(LISTED RECORDS):
=======

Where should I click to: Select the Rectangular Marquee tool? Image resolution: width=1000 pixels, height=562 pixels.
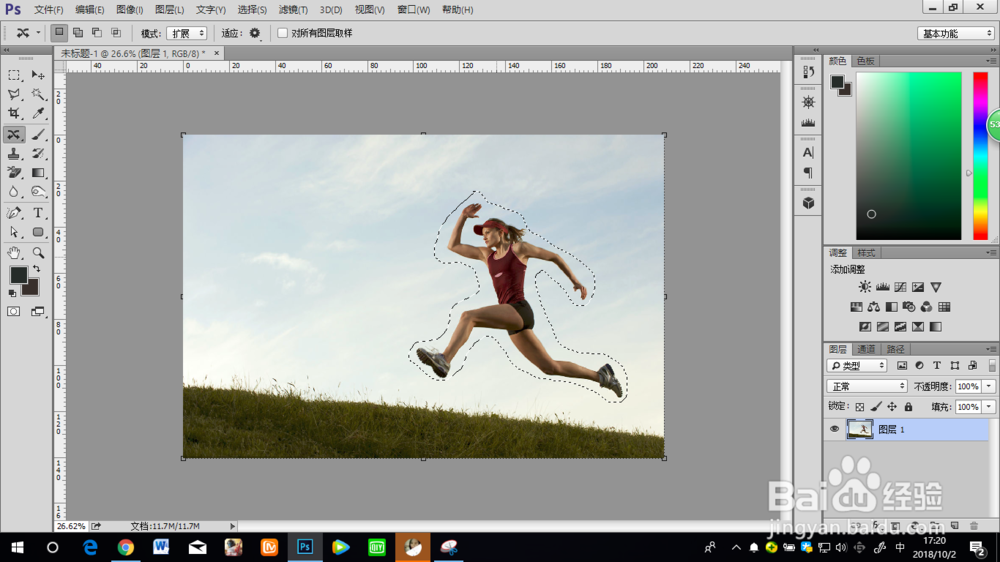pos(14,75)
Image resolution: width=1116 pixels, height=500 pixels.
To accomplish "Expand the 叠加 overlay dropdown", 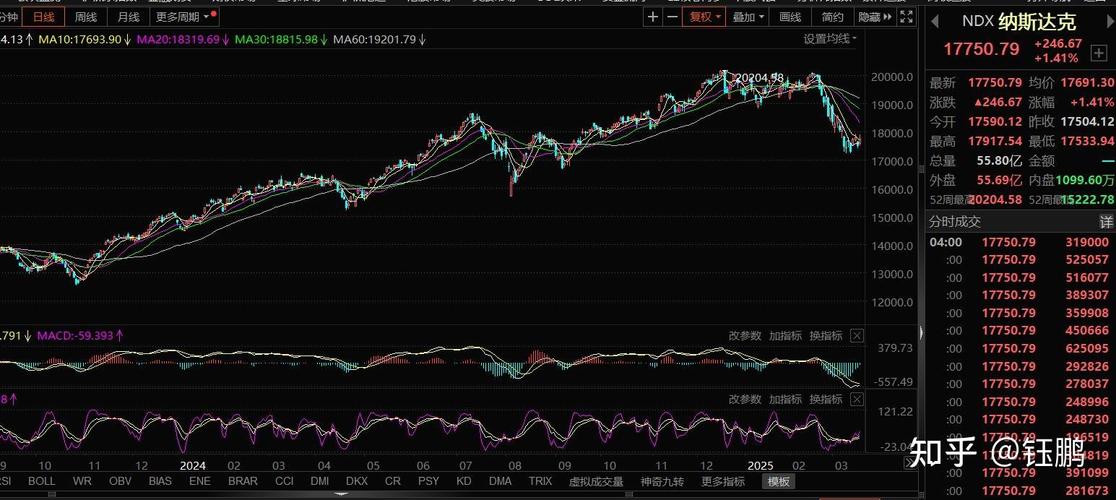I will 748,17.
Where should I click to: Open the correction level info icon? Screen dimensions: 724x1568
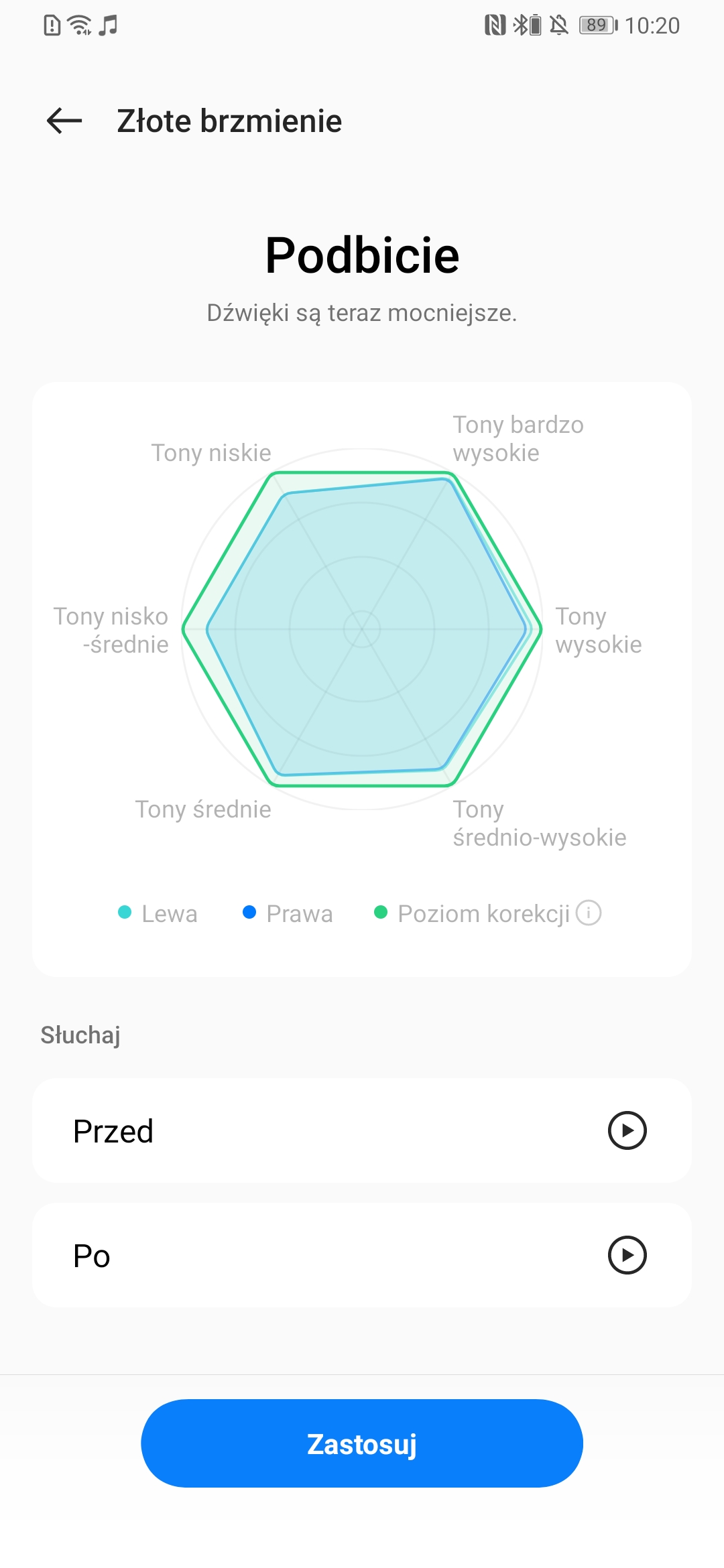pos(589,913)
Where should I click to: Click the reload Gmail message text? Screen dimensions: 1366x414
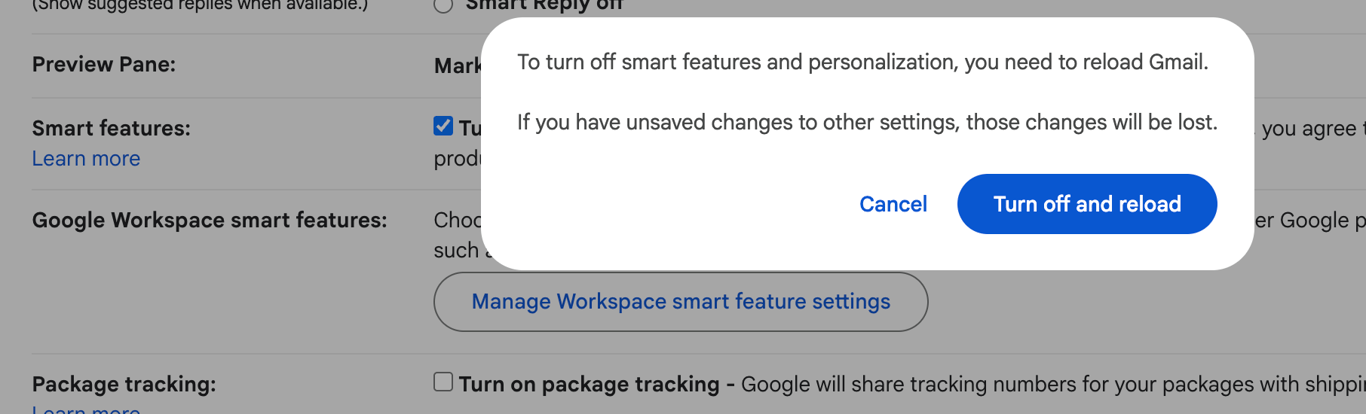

=======

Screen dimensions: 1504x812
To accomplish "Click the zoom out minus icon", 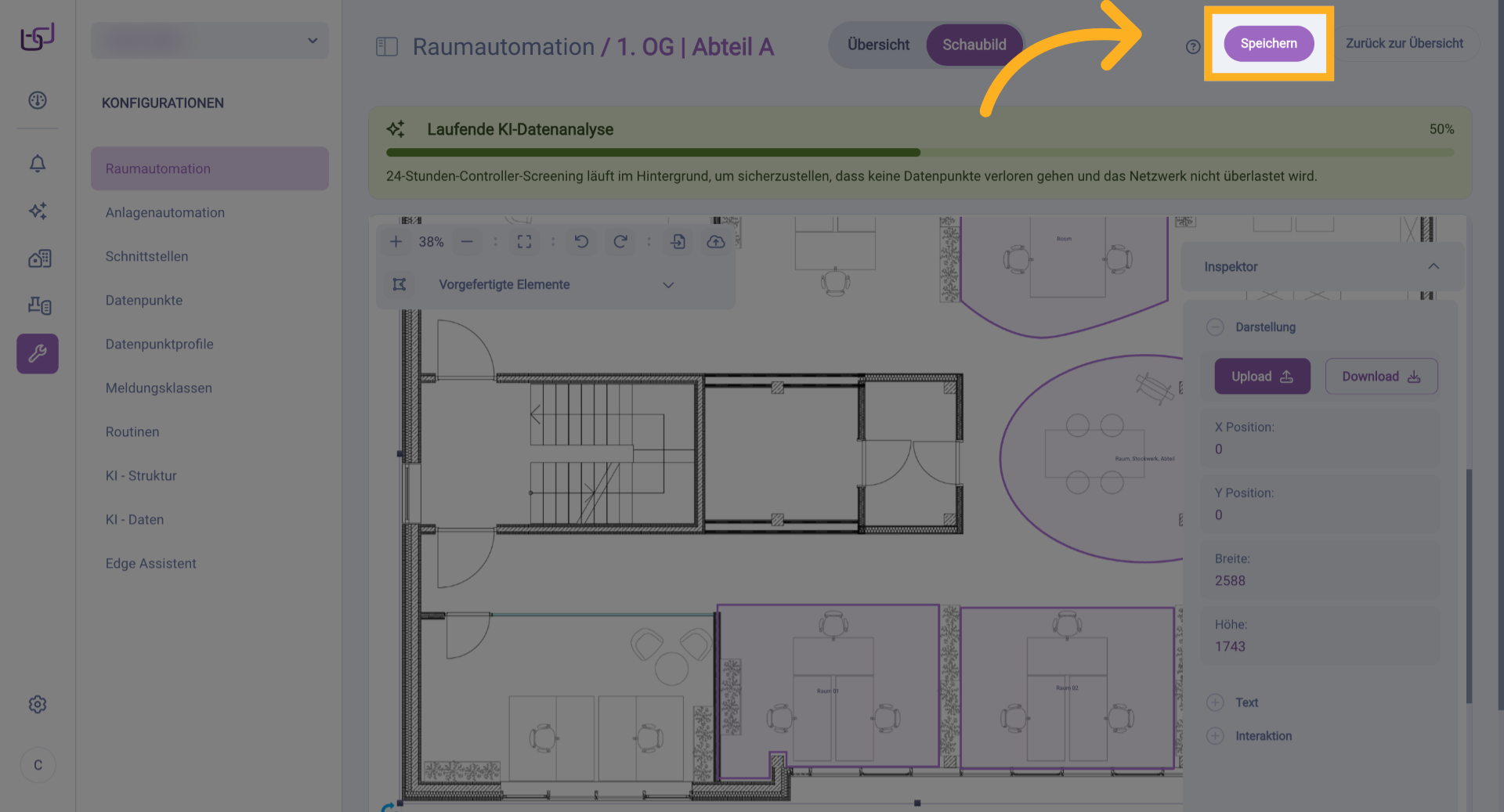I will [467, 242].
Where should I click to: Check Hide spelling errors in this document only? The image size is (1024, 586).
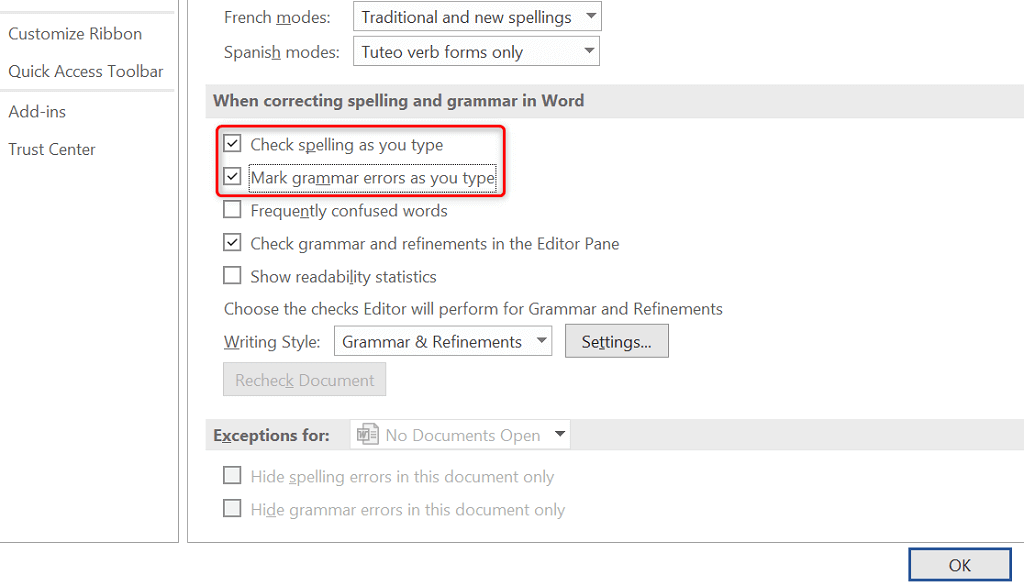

=======

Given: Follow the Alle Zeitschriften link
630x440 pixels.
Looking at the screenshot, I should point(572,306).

=======

(PROBLEM TO WORK ON): With the pictures removed, print only the lines starting at the line that has "Where should I click to: Open" and ending at the line that has "Where should I click to: Click", both ends included, exactly as they stand above.

(RESULT FOR THIS TASK):
Where should I click to: Open the correction level info icon? Screen dimensions: 724x1568
pos(589,913)
Where should I click to: Click the reload Gmail message text? Screen dimensions: 1366x414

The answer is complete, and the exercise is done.